Before this summer, he would have laughed at the guy he was now: quiet, reserved, and living very much in his own head, instead of constantly surrounded by outgoing friends who only managed by sheer luck not to get kicked out of every public place they entered.
It was only the fourth day of his senior year of high school. It was going to be a long year, and not because the day started when he had already been awake for more than three hours … often longer. …

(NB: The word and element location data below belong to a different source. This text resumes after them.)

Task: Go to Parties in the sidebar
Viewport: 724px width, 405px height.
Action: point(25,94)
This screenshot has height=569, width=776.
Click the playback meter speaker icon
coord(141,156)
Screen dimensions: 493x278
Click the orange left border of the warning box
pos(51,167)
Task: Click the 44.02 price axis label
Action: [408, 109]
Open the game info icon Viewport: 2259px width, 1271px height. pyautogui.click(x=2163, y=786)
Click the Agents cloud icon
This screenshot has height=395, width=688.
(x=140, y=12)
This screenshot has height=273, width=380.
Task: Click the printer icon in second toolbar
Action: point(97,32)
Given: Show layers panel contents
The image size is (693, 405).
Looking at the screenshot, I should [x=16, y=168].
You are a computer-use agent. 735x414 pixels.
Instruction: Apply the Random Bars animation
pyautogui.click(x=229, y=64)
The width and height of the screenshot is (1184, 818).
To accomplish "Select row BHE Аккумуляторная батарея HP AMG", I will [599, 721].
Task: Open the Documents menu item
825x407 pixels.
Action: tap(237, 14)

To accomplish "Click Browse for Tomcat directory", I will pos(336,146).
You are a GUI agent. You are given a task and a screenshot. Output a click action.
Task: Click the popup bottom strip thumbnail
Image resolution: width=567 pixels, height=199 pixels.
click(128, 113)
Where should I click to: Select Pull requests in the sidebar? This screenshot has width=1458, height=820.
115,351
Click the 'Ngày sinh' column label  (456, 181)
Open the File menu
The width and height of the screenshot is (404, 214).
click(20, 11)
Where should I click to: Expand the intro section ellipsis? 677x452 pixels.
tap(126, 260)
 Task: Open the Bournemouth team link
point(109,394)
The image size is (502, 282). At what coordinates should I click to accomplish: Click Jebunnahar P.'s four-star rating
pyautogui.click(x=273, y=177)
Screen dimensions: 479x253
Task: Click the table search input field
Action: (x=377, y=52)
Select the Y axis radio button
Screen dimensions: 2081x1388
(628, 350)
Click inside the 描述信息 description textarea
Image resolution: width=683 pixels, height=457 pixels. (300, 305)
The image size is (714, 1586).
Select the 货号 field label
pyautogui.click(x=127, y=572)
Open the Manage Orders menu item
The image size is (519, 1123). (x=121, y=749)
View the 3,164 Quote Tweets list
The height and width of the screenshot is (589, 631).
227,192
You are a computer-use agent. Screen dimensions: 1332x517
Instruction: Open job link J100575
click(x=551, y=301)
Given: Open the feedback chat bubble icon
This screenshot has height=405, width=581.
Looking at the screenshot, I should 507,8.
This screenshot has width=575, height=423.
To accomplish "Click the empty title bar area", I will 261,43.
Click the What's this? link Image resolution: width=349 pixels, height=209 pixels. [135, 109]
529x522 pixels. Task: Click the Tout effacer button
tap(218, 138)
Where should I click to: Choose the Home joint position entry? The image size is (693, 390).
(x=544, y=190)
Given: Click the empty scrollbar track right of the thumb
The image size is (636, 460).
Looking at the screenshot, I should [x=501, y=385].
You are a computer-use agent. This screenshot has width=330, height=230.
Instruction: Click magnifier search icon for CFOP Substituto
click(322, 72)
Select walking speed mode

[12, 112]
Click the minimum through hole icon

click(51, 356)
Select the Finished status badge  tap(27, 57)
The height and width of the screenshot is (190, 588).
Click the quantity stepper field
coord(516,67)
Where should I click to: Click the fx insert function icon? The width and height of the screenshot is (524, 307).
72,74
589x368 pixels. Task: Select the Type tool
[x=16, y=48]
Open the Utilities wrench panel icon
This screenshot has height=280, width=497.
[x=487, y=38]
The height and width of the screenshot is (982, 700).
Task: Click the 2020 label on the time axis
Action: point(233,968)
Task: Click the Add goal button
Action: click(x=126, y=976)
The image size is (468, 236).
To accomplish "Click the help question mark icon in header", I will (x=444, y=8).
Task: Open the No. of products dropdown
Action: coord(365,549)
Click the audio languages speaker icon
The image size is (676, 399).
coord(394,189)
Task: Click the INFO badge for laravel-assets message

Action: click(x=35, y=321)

The problem was, he couldn’t find it in him to
care
about this year. He used to care about things, people. His room, his stuff. His friends, especially the other guys on the Lenmark Ocelots football team, including John, who had been his best friend since sixth grade. He had barely seen any of them since the end of the previous school year. Then there was his car, a 1993 Dodge Colt hatchback—more than a decade old with more than a hundred thousand miles on it, but it rode like a dream, like
his
dream, like freedom.
Cooper didn’t have that anymore, either, and he didn’t miss it, even yesterday, when he had walked from his father’s coffee shop to school in a fine drizzle. His father had offered to let him take the family car, but he hadn’t minded the cold or the rain or the way it made Samantha sparkle as it fell through her.